-- START EXTRACTED DATA --

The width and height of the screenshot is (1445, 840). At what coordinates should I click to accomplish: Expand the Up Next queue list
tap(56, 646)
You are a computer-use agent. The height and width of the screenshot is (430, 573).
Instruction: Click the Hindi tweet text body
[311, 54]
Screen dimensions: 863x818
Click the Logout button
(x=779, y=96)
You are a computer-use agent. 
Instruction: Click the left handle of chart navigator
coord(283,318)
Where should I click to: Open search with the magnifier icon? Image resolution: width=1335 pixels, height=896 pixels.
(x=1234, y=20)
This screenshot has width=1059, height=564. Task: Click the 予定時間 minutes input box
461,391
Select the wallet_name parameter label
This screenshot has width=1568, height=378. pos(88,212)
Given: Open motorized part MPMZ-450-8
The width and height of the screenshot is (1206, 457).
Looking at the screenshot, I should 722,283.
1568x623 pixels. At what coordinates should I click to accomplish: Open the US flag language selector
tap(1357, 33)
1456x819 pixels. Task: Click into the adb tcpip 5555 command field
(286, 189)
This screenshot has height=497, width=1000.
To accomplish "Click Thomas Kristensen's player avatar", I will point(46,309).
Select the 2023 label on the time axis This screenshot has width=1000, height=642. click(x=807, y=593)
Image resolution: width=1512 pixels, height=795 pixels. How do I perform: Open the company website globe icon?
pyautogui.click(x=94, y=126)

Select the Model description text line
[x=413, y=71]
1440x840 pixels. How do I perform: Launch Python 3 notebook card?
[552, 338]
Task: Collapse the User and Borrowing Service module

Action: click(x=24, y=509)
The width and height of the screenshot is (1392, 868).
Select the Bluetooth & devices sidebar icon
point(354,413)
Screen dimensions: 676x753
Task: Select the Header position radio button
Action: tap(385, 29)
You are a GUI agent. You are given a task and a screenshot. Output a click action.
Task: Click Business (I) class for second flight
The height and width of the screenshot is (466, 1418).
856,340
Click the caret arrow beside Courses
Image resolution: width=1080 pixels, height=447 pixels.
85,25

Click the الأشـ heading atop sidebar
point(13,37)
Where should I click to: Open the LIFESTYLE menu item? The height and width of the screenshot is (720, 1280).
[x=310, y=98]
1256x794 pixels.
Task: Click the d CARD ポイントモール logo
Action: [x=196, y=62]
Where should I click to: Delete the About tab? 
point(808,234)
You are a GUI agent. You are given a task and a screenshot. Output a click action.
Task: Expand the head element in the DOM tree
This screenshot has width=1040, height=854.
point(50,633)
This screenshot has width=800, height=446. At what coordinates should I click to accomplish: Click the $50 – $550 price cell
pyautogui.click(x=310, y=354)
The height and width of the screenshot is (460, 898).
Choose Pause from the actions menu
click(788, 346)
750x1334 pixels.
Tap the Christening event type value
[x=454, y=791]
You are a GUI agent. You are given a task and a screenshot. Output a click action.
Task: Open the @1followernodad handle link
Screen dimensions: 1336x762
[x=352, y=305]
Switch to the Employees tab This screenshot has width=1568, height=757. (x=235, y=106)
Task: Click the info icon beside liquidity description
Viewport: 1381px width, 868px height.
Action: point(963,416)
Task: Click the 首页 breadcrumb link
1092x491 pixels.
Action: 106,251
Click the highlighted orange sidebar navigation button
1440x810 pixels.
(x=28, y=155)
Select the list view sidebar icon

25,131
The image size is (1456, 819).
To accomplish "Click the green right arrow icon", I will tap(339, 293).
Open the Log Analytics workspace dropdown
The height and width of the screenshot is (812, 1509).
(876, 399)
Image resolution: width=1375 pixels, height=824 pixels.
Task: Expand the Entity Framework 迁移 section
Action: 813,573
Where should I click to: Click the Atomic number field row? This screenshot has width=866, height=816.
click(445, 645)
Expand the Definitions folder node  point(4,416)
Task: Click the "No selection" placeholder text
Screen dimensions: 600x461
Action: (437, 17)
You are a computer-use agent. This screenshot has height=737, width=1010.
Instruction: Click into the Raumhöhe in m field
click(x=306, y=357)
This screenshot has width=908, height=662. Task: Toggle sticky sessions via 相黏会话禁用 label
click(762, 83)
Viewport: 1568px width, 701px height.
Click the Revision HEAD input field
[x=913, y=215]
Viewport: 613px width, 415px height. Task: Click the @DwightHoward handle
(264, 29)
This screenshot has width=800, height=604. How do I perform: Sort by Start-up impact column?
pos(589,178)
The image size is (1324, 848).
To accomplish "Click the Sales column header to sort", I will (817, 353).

-- END EXTRACTED DATA --

◆ **WHAT THE TASK REQUIRES**: Edit the rows above so that each "Instruction" becomes "Command", and leave everything else unchanged.

◆ **WRITTEN RESPONSE**:
The width and height of the screenshot is (1445, 840). At what coordinates should I click to accomplish: Expand the Up Next queue list
tap(56, 646)
You are a computer-use agent. The height and width of the screenshot is (430, 573).
Command: Click the Hindi tweet text body
[311, 54]
Screen dimensions: 863x818
Click the Logout button
(x=779, y=96)
You are a computer-use agent. 
Command: Click the left handle of chart navigator
coord(283,318)
Where should I click to: Open search with the magnifier icon? Image resolution: width=1335 pixels, height=896 pixels.
(x=1234, y=20)
This screenshot has width=1059, height=564. Task: Click the 予定時間 minutes input box
461,391
Select the wallet_name parameter label
This screenshot has width=1568, height=378. pos(88,212)
Given: Open motorized part MPMZ-450-8
The width and height of the screenshot is (1206, 457).
Looking at the screenshot, I should 722,283.
1568x623 pixels. At what coordinates should I click to accomplish: Open the US flag language selector
tap(1357, 33)
1456x819 pixels. Task: Click into the adb tcpip 5555 command field
(286, 189)
This screenshot has height=497, width=1000.
To accomplish "Click Thomas Kristensen's player avatar", I will point(46,309).
Select the 2023 label on the time axis This screenshot has width=1000, height=642. click(x=807, y=593)
Image resolution: width=1512 pixels, height=795 pixels. How do I perform: Open the company website globe icon?
pyautogui.click(x=94, y=126)

Select the Model description text line
[x=413, y=71]
1440x840 pixels. How do I perform: Launch Python 3 notebook card?
[552, 338]
Task: Collapse the User and Borrowing Service module

Action: click(x=24, y=509)
The width and height of the screenshot is (1392, 868).
Select the Bluetooth & devices sidebar icon
point(354,413)
Screen dimensions: 676x753
Task: Select the Header position radio button
Action: tap(385, 29)
You are a GUI agent. You are given a task and a screenshot. Output a click action.
Task: Click Business (I) class for second flight
The height and width of the screenshot is (466, 1418).
856,340
Click the caret arrow beside Courses
Image resolution: width=1080 pixels, height=447 pixels.
85,25

Click the الأشـ heading atop sidebar
point(13,37)
Where should I click to: Open the LIFESTYLE menu item? The height and width of the screenshot is (720, 1280).
[x=310, y=98]
1256x794 pixels.
Task: Click the d CARD ポイントモール logo
Action: [x=196, y=62]
Where should I click to: Delete the About tab? 
point(808,234)
You are a GUI agent. You are given a task and a screenshot. Output a click action.
Task: Expand the head element in the DOM tree
This screenshot has width=1040, height=854.
point(50,633)
This screenshot has width=800, height=446. At what coordinates should I click to accomplish: Click the $50 – $550 price cell
pyautogui.click(x=310, y=354)
The height and width of the screenshot is (460, 898).
Choose Pause from the actions menu
click(788, 346)
750x1334 pixels.
Tap the Christening event type value
[x=454, y=791]
You are a GUI agent. You are given a task and a screenshot. Output a click action.
Task: Open the @1followernodad handle link
Screen dimensions: 1336x762
[x=352, y=305]
Switch to the Employees tab This screenshot has width=1568, height=757. (x=235, y=106)
Task: Click the info icon beside liquidity description
Viewport: 1381px width, 868px height.
Action: point(963,416)
Task: Click the 首页 breadcrumb link
1092x491 pixels.
Action: 106,251
Click the highlighted orange sidebar navigation button
1440x810 pixels.
(x=28, y=155)
Select the list view sidebar icon

25,131
The image size is (1456, 819).
To accomplish "Click the green right arrow icon", I will tap(339, 293).
Open the Log Analytics workspace dropdown
The height and width of the screenshot is (812, 1509).
(876, 399)
Image resolution: width=1375 pixels, height=824 pixels.
Task: Expand the Entity Framework 迁移 section
Action: 813,573
Where should I click to: Click the Atomic number field row? This screenshot has width=866, height=816.
click(445, 645)
Expand the Definitions folder node  point(4,416)
Task: Click the "No selection" placeholder text
Screen dimensions: 600x461
Action: (437, 17)
You are a computer-use agent. This screenshot has height=737, width=1010.
Command: Click into the Raumhöhe in m field
click(x=306, y=357)
This screenshot has width=908, height=662. Task: Toggle sticky sessions via 相黏会话禁用 label
click(762, 83)
Viewport: 1568px width, 701px height.
Click the Revision HEAD input field
[x=913, y=215]
Viewport: 613px width, 415px height. Task: Click the @DwightHoward handle
(264, 29)
This screenshot has width=800, height=604. How do I perform: Sort by Start-up impact column?
pos(589,178)
The image size is (1324, 848).
To accomplish "Click the Sales column header to sort", I will (817, 353).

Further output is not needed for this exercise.